Merger Control Reform and New Filing Thresholds
Asters, Kyiv, Ukraine,
Tue, Jan, 26, 2016
On 26 January 2016 the law reforming merger control regime was adopted by the Parliament. The most notable changes include:
- remodeling of notifiability thresholds (2 alternative tests):
- the combined parties' worldwide value of assets or turnover exceeded EUR 30 million and the value of Ukrainian assets or turnover of each of at least two parties exceeded EUR 4 million – both in the last financial year; or
- Ukrainian value of assets or turnover of the target or of at least one of the founders of a new entity exceeded EUR 8 million and worldwide turnover of at least one other party exceeded EUR 150 million – both in the last financial year;
It appears that the assets/turnover thresholds should be taken at a group level, in particular, including the controlling seller(s) ceasing to control the target post-transaction.

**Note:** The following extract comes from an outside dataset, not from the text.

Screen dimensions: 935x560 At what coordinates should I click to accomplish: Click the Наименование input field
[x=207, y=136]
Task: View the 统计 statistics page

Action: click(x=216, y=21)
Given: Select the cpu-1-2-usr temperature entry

- removal of the market share-based (35%) notifiability test;
- introduction of consultations with the AMC at the pre-filing and the 15-day 'preview' stages;
- making omission to disclose ultimate (beneficiary) owners in the filing the basis for declaration of incompleteness;
- introduction of a simplified 25-day review procedure for transactions where:
- only one party is active in Ukraine; or
- parties' combined shares do not exceed 15% on the overlapping markets or 20% on vertically related markets;
- clarification of rules applicable to remedies, including setting the 30-day (extendable) period for offering remedies;
- increase of the filing fees.
These changes are expected to become effective in April 2016.